Given request →
Rewrite the listing below as a numbered list, leaving out any blank lines.
— start of Exercise materials —
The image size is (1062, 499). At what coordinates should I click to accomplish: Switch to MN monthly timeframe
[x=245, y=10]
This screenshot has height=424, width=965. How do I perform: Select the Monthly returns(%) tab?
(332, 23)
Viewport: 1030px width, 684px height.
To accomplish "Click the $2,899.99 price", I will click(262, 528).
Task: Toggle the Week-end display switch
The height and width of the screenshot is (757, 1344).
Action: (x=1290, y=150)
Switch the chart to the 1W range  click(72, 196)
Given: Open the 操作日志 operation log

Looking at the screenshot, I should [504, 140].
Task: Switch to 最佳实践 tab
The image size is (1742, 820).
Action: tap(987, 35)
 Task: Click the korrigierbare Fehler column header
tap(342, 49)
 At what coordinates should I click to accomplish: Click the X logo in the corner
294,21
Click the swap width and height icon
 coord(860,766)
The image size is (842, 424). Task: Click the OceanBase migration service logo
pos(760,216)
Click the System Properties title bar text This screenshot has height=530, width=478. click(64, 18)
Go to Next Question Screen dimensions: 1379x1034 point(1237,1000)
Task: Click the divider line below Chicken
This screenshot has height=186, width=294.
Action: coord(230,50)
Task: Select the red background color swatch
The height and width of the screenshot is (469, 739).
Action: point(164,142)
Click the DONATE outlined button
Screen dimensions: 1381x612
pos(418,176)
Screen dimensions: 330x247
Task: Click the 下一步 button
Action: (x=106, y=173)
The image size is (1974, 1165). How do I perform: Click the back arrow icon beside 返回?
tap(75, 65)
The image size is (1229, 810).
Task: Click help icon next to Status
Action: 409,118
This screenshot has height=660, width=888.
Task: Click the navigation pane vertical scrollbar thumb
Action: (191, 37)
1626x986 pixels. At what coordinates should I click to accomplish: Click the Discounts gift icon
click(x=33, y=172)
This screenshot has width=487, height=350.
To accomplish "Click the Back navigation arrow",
— end of Exercise materials —
Solution for this problem →
1. The image size is (1062, 499). At what coordinates should I click to accomplish: Switch to MN monthly timeframe
2. [x=245, y=10]
3. This screenshot has height=424, width=965. How do I perform: Select the Monthly returns(%) tab?
4. (332, 23)
5. Viewport: 1030px width, 684px height.
6. To accomplish "Click the $2,899.99 price", I will click(262, 528).
7. Task: Toggle the Week-end display switch
8. The height and width of the screenshot is (757, 1344).
9. Action: (x=1290, y=150)
10. Switch the chart to the 1W range  click(72, 196)
11. Given: Open the 操作日志 operation log
12. Looking at the screenshot, I should [504, 140].
13. Task: Switch to 最佳实践 tab
14. The image size is (1742, 820).
15. Action: tap(987, 35)
16.  Task: Click the korrigierbare Fehler column header
17. tap(342, 49)
18.  At what coordinates should I click to accomplish: Click the X logo in the corner
19. 294,21
20. Click the swap width and height icon
21.  coord(860,766)
22. The image size is (842, 424). Task: Click the OceanBase migration service logo
23. pos(760,216)
24. Click the System Properties title bar text This screenshot has height=530, width=478. click(64, 18)
25. Go to Next Question Screen dimensions: 1379x1034 point(1237,1000)
26. Task: Click the divider line below Chicken
27. This screenshot has height=186, width=294.
28. Action: coord(230,50)
29. Task: Select the red background color swatch
30. The height and width of the screenshot is (469, 739).
31. Action: point(164,142)
32. Click the DONATE outlined button
33. Screen dimensions: 1381x612
34. pos(418,176)
35. Screen dimensions: 330x247
36. Task: Click the 下一步 button
37. Action: (x=106, y=173)
38. The image size is (1974, 1165). How do I perform: Click the back arrow icon beside 返回?
39. tap(75, 65)
40. The image size is (1229, 810).
41. Task: Click help icon next to Status
42. Action: 409,118
43. This screenshot has height=660, width=888.
44. Task: Click the navigation pane vertical scrollbar thumb
45. Action: (191, 37)
46. 1626x986 pixels. At what coordinates should I click to accomplish: Click the Discounts gift icon
47. click(x=33, y=172)
48. This screenshot has width=487, height=350.
49. To accomplish "Click the Back navigation arrow",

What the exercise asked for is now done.